◆ Exercise details ◆
Narrow the data below down to the lines containing "This".

Records to process Start Marker

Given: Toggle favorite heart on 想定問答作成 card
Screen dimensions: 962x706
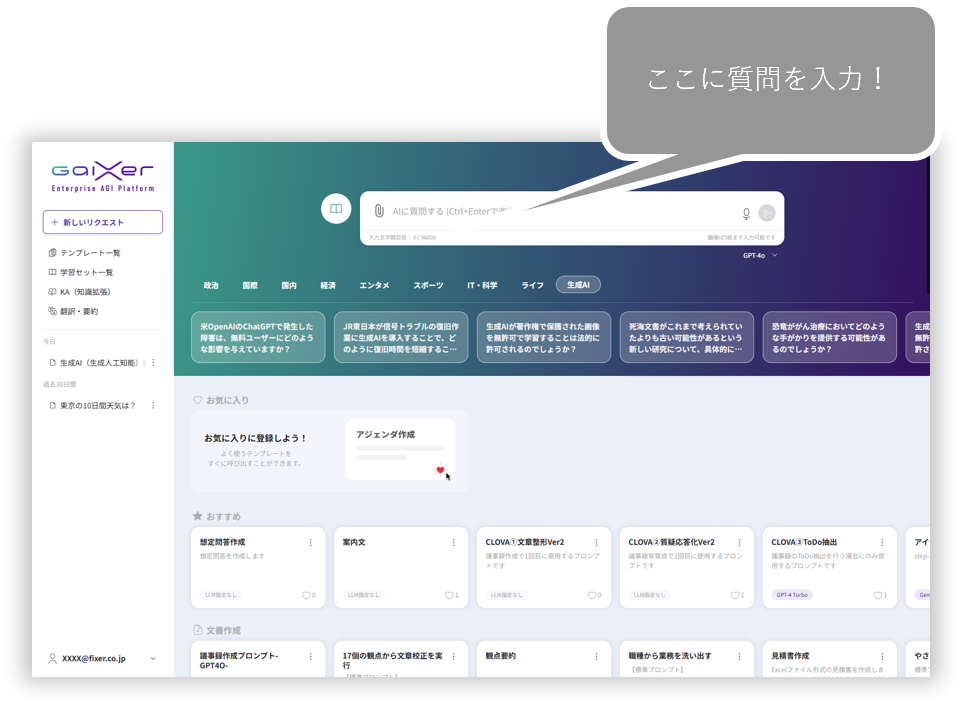Looking at the screenshot, I should click(x=306, y=595).
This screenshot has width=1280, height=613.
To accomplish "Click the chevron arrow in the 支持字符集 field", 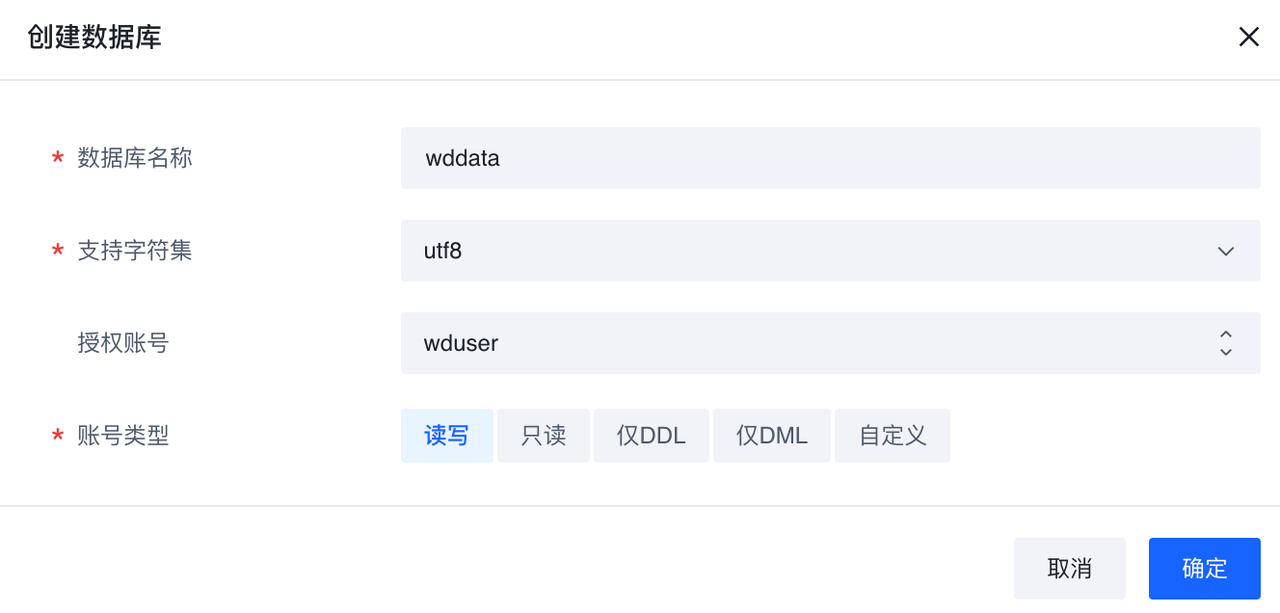I will click(1226, 251).
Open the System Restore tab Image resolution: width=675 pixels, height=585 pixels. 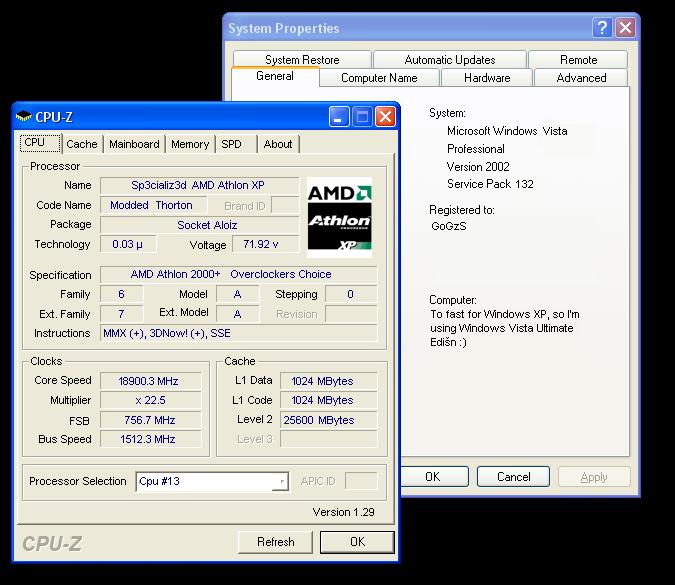[302, 60]
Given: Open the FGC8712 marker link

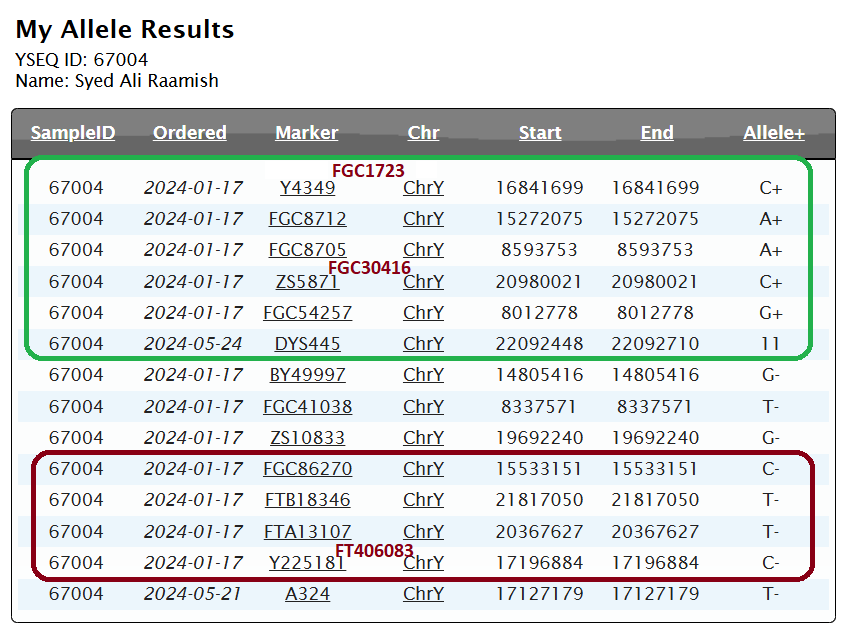Looking at the screenshot, I should tap(307, 219).
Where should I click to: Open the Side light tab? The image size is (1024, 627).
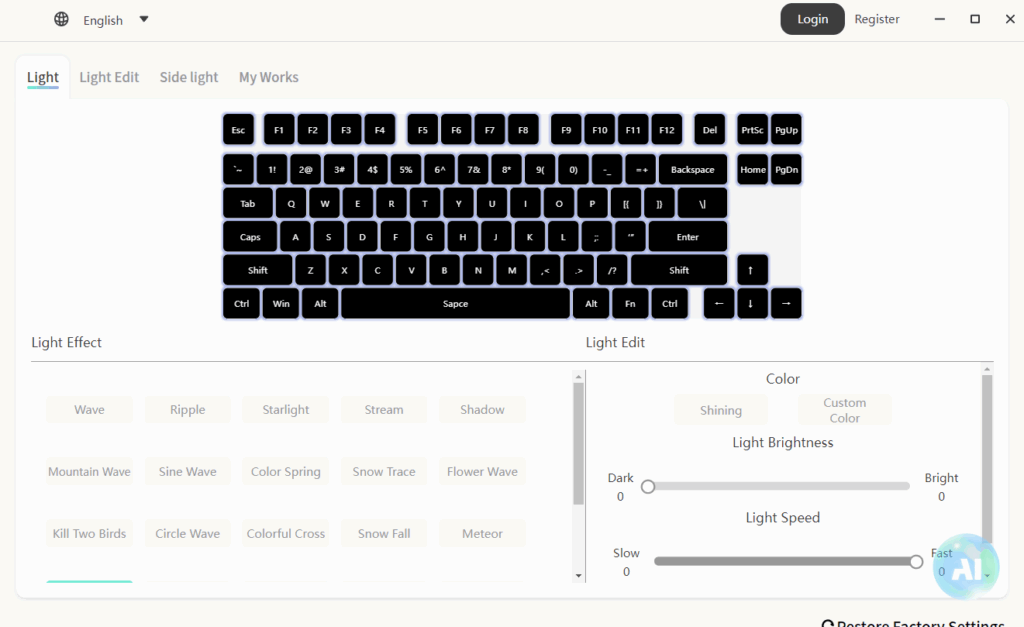189,77
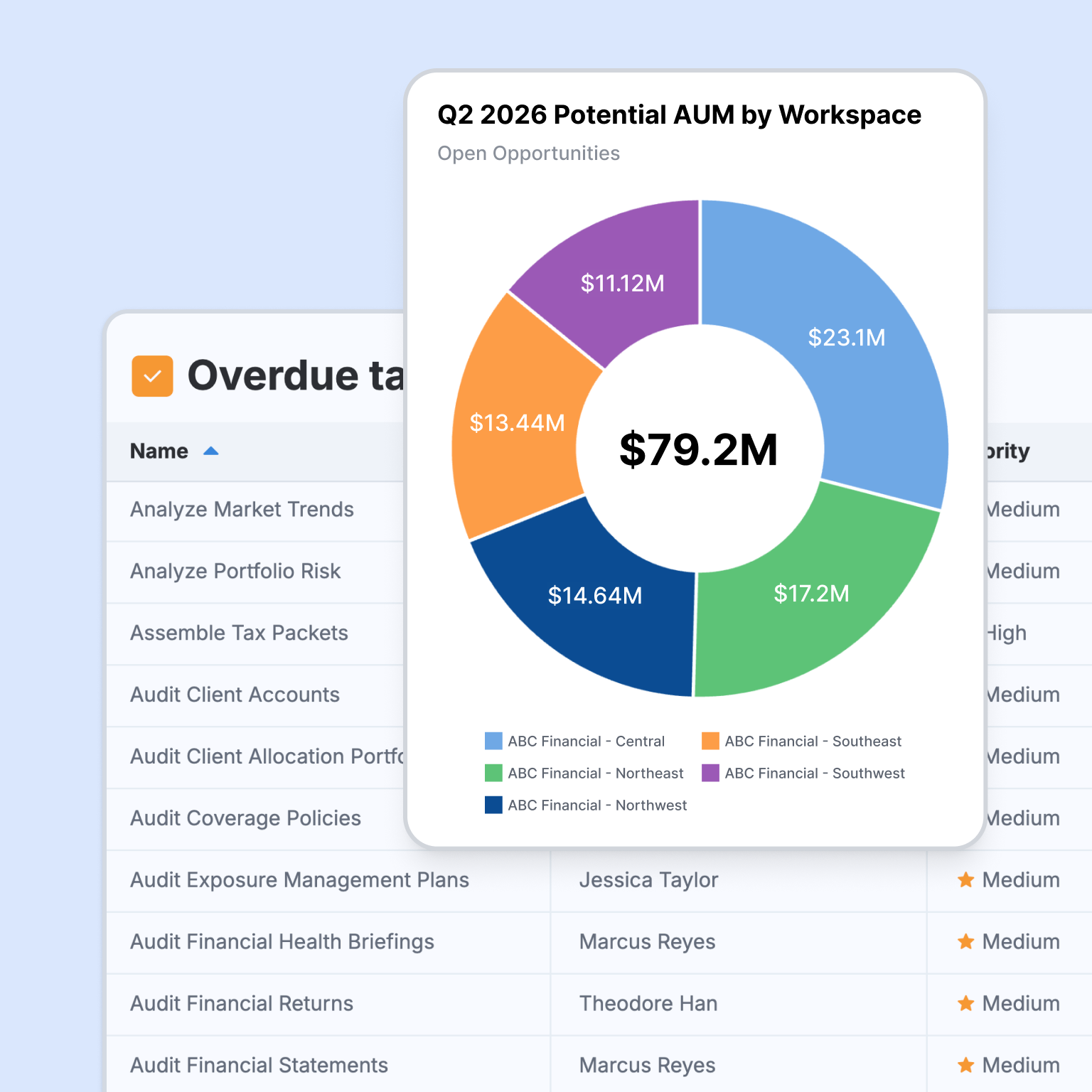Viewport: 1092px width, 1092px height.
Task: Open the Analyze Market Trends task
Action: click(242, 510)
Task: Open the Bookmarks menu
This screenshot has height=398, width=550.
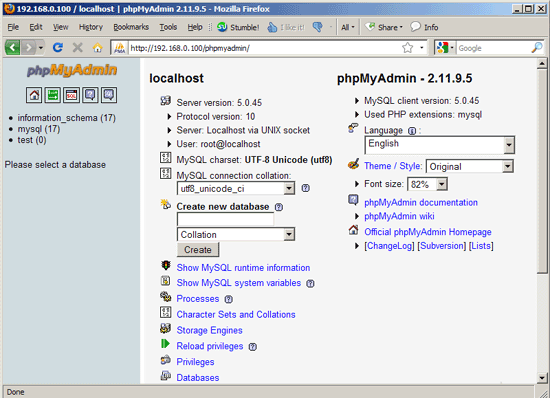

Records to process End Marker

◆ Output ◆
This screenshot has width=1280, height=613.
This screenshot has height=398, width=550.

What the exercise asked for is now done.